Wednesday, December 9, 2009

AN ENGLISHWOMAN'S LOVE-LETTERS DELUXE EDITION LOVE-LETTERS 70

Beloved: I think that small children see very much as animals must do:
just the parts of things which have a direct influence on their lives, and
no memory outside that. I remember the kindness or frowns of faces in
early days far more than the faces themselves: and it is quite a distinct
and later memory that I have of standing within a doorway and watching my
mother pass downstairs unconscious of my being there,  and  then , for the
first time, studying her features and seeing in them a certain solitude
and distance which I had never before noticed:  I suppose because I had
never before thought of looking at her when she was not concerned with me.


It was this unobservance of actual features, I imagine, which made me
think all gray-haired people alike, and find a difficulty in recognizing
those who called, except generically as callers  people who kissed me,
and whom therefore I liked to see.


One, I remember, for no reason unless because she had a brown face, I
mistook from a distance for my Aunt Dolly, and bounded into the room
where she was sitting, with a cry of rapture.

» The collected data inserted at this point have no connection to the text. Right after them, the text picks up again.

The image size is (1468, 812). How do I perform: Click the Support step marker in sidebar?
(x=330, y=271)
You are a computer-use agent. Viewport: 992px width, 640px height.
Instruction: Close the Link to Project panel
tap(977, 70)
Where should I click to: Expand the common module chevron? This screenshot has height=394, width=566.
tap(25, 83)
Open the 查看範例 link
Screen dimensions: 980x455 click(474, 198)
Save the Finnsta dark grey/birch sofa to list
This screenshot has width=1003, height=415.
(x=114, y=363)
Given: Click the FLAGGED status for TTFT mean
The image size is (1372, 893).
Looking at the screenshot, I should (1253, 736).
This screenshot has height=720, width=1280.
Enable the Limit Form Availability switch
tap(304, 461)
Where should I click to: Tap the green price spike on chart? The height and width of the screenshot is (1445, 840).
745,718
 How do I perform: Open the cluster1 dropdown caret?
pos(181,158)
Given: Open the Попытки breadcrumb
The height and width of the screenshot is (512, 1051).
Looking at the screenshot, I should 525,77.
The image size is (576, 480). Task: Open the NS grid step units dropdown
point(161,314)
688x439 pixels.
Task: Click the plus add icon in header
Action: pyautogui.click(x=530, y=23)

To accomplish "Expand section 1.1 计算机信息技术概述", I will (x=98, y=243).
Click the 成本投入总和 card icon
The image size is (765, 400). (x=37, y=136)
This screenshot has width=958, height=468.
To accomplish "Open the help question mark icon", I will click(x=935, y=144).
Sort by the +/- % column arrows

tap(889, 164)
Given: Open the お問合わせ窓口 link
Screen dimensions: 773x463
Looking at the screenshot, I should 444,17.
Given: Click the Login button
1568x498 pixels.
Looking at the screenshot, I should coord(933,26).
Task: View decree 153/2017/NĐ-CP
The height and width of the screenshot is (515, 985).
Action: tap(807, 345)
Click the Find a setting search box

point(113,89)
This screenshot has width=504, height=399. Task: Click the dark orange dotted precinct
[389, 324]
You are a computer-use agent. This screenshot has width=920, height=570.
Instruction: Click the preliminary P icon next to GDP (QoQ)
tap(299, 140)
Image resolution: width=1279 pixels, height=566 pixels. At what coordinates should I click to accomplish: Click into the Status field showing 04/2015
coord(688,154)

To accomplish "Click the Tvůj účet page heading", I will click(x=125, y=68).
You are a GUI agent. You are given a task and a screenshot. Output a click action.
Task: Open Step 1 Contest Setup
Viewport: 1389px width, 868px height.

And it was my earliest
conscious test of politeness, when I found out my mistake, not to cry over
it in the kind but very inferior presence to that one I had hoped for.


I suppose, also, that many sights which have no meaning to children go,
happily, quite out of memory; and that what our early years leave for us
in the mind's lavender are just the tit-bits of life, or the first blows
to our intelligence  things which did matter and mean much.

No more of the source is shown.